= Frances Schaafsma =

Pioneer in women's sports and related collegiate athletics administration

Frances M. Schaafsma (May 4, 1934 − November 11, 1992) was a pioneer in women's sports in both basketball and volleyball, as well as a pioneer in collegiate athletics administration for female athletes. Her books on these two sports were among the first and best-known on the subjects. Women's Basketball, Physical Education Activities Series was published in 1966 and Basketball for Women was published in 1971. Volleyball for Coaches and Teachers was first published in 1974; a second edition was published in 1985. Volleyball, Exploring Sports Series was published in 1984.
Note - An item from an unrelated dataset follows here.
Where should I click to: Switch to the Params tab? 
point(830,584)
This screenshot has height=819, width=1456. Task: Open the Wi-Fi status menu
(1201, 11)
Schaafsma became the women's basketball coach for Long Beach State in 1962. Beginning in 1965 when conference play began, she led the 49ers to 11 straight conference titles. In all, Schaafsma coached the team for 17 seasons, beginning with play in the Southern California Women's Conference, then the Extramural Coordinating Council of Southern California Colleges, the Southern California Women's Intercollegiate Athletic Conference, and finally the Western Collegiate Athletic Association.

Schaafsma's record at Long Beach was 209-73, including a final season mark in 1978-79 of 24-8. Schaafsma never had a losing season at Long Beach; in fact, the 49ers first losing season did not come until 1992-93, 2 years after her successor, Joan Bonvicini, left for the University of Arizona.

Schaasfma coached the women's volleyball team from 1962 through 1970. Her final team finished fourth in the AIAW Championships. She also coached golf at Long Beach and was interim director of athletics in 1983 and associate director of athletics in 1984-85.

Schaasfma was inducted into the Long Beach State Athletic Hall of Fame in 1986.